Your rug looks like shit. You look like one of those ken dolls that had the hair that came gelled back, but just ended up getting all messed up after a few months. Your hair looks plastic. If you refuse to accept that you're bald, please find someone to cut the weird scraggley neck pieces that stick out. Kthx.
5
Paisley
USA
September 2006
MAY 06, 2009 02:07 PM
Kittie said:
The word of the day is lovehandles. Yes, sometimes they are unavoidable. But please, please stop giving yourself the muffintop with those pants that are 2 sizes to small. And guys, ladies aren't the only ones with this going on. If your belt is digging in, its too tight.

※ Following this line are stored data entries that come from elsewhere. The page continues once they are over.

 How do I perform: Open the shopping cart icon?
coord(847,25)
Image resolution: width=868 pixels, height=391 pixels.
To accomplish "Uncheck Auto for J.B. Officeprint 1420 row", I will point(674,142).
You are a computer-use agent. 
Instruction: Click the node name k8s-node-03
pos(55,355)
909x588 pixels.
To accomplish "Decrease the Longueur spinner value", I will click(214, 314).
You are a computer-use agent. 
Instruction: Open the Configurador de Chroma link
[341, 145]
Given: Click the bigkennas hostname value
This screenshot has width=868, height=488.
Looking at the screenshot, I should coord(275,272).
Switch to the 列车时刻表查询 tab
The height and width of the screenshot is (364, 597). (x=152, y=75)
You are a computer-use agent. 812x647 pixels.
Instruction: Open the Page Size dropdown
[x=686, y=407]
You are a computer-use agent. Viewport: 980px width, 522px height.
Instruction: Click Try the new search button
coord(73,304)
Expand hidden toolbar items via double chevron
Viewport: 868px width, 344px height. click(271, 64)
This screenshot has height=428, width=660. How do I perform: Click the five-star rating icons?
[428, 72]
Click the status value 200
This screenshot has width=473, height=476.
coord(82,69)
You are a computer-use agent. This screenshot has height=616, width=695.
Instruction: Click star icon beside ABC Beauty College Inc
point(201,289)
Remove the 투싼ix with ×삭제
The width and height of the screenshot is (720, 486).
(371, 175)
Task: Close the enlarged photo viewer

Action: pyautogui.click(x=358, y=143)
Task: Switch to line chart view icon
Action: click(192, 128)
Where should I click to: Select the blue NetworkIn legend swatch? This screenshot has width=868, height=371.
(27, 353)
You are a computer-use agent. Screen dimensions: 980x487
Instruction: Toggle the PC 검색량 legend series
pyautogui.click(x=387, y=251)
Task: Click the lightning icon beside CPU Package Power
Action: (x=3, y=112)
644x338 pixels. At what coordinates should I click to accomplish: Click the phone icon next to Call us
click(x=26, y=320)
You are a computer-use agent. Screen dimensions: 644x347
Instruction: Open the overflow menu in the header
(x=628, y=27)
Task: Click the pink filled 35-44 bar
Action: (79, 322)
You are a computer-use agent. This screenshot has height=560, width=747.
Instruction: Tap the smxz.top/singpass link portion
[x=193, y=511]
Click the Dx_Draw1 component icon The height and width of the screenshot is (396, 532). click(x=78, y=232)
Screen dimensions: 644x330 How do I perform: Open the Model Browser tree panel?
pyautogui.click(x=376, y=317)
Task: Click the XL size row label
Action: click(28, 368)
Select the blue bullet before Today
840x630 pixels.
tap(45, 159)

Aww, I had to watch a guy in one of my classes give a presentation, and he had such terrible lovehandles hanging over the sides of his pants...it was awful.
Of course you lose a bar on the battery when you fucking talk on the phone!!!! Go buy the damn extended battery if you're going to use the fucking thing all day!!! OF COURSE you come and the day AFTER your 30 days is up when its me working and not my stupid boss that sold you the stupid phone in the first place! And of course you don't have any of the shit with it to exchange it, why would you?
One of the good things about the job are the people that work for the store. Many of them are nice and fairly interesting characters. Bob, for example, is the security guy. He walks around all day pushing his cart, watching for people stealing. It's very exciting when someone does. Bob is an older middle aged man who blends into the crowd very well. I like Bob, he calls me señorita.
Kittie said:
One of the good things about the job are the people that work for the store. Many of them are nice and fairly interesting characters. Bob, for example, is the security guy. He walks around all day pushing his cart, watching for people stealing. It's very exciting when someone does. Bob is an older middle aged man who blends into the crowd very well. I like Bob, he calls me señorita.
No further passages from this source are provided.